What the critics thought of Eleanor Marx: A Life by Rachel Holmes, The Lives of Others by Neel Mukherjee and Stress Test by Timothy Geithner
  
  

Eleanor Marx
Eleanor Marx is the subject of Rachel Holmes's biography. Photograph: Getty Photograph: Getty

"This trilingual prodigy was to become a revolutionary writer in her own right, a trailblazing feminist, a lover of literature and a tireless activist on behalf of the poor and oppressed all over the world." Bel Mooney was lost in admiration for Eleanor Marx, whose biography, written by Rachel Holmes, she found to be "gripping"; more surprising is that this review was in the Daily Mail. What Marx desired most, Mooney continued, "was to change the world": Holmes "is an energetically partisan biographer who believes she did … The story … is shot through with the melodrama of the great Victorian novels – a tale of secrets, infidelities, lost letters and legacies, depression, deception and ultimate tragedy." Jeanette Winterson's review in the Daily Telegraph was a five-star rave, with more eye-opening political opinion for a rightwing paper: "the story of this remarkable life is so well told, with a rare combination of pace, verve and scholarship … I doubt the reader will close this brilliant biography unmoved by this extraordinary woman's life and untroubled by the inevitable questions it raises about global capitalism now." The FT's reviewer, Lisa Jardine, meanwhile concluded that "Holmes has given back to us an unforgettable Eleanor Marx."
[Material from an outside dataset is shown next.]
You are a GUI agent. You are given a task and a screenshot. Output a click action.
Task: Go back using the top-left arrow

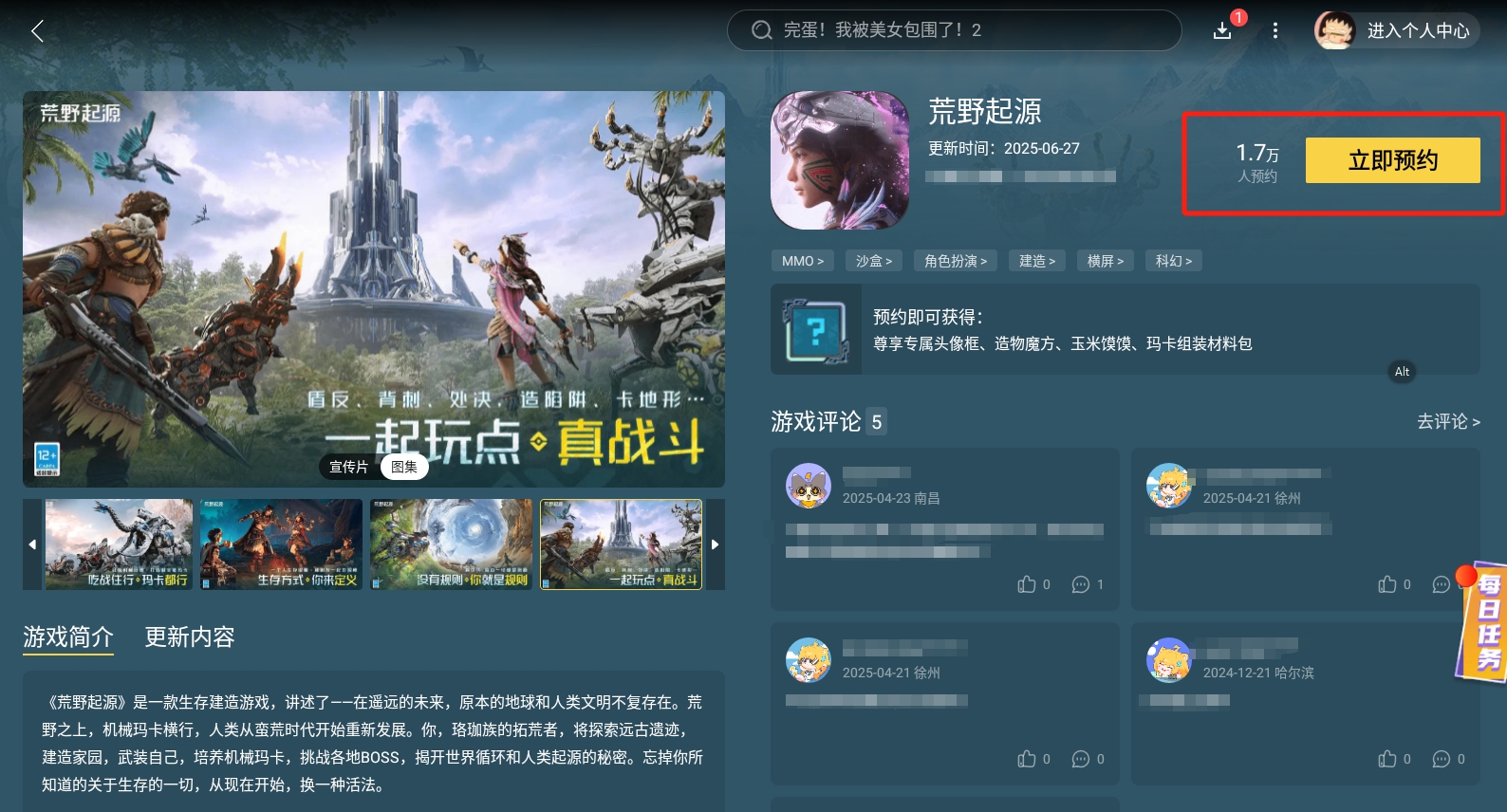click(x=38, y=31)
The Lives of Others by Neel Mukherjee was described by Theo Tait in the Sunday Times as "a rich and engrossing family saga set in Calcutta and rural West Bengal, mostly during the social upheavals of the late 1960s". But it was a mixed review: "Mukherjee generally convinces, whether he is describing a family argument, labour disputes at a paper factory, or torture at the hands of the Calcutta police." Stylistically, the novel is, however, "distinctly odd … His diction is often wordy and pompous; one suspects that his thesaurus has been well and truly ransacked … one character feels 'puissant like a nocturnal predator' … The Lives of Others reads like the penultimate draft of a really good novel. Yet its saving grace is that it is unfailingly interesting." Patrick Gale in the Independent pinpointed the story in the novel he felt mattered most to the author: "Pursuing the rebel son, Supratik, on a career from 1960s Maoist idealism through brutal murders in the jungle, to scenes of police torture that had this reader sitting protectively on his hands, it is a graphic reminder that the bourgeois Indian culture western readers so readily idealise is sustained at terrible human cost."
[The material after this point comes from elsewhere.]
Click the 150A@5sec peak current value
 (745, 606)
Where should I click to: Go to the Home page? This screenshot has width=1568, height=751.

"For Americans who pay attention to these things," wrote Iain Dey in the Sunday Times about Timothy Geithner, author of Stress Test, "he was and remains 'Mr Bailout': the man who handed taxpayers' hard-earned cash to bankers … In this generally racy, opinionated if sometimes overdetailed memoir … Geithner aims, just over a year after leaving the Capitol, to set the record straight. And though he pledges in his introduction that 'this won't be an if-only-they-had-listened-to-me memoir', he struggles … – perhaps predictably – to keep that promise." "He's written a really good book – we might as well get that out of the way, as so much else about … Geithner remains unsettled," noted Michael Lewis in the New York Times. But the story he tells "blames everyone and no one. The crisis he describes might just as well have been an act of God.". And yet there's "hardly a moment in Geithner's story when the reader feels he is being anything but straightforward". For Edward Luce in the FT, too much of the "sharply worded and candid memoir", however self-deprecating it may be, "is self-defence … Ultimately, Geithner will be judged by how the system handles the next big crisis."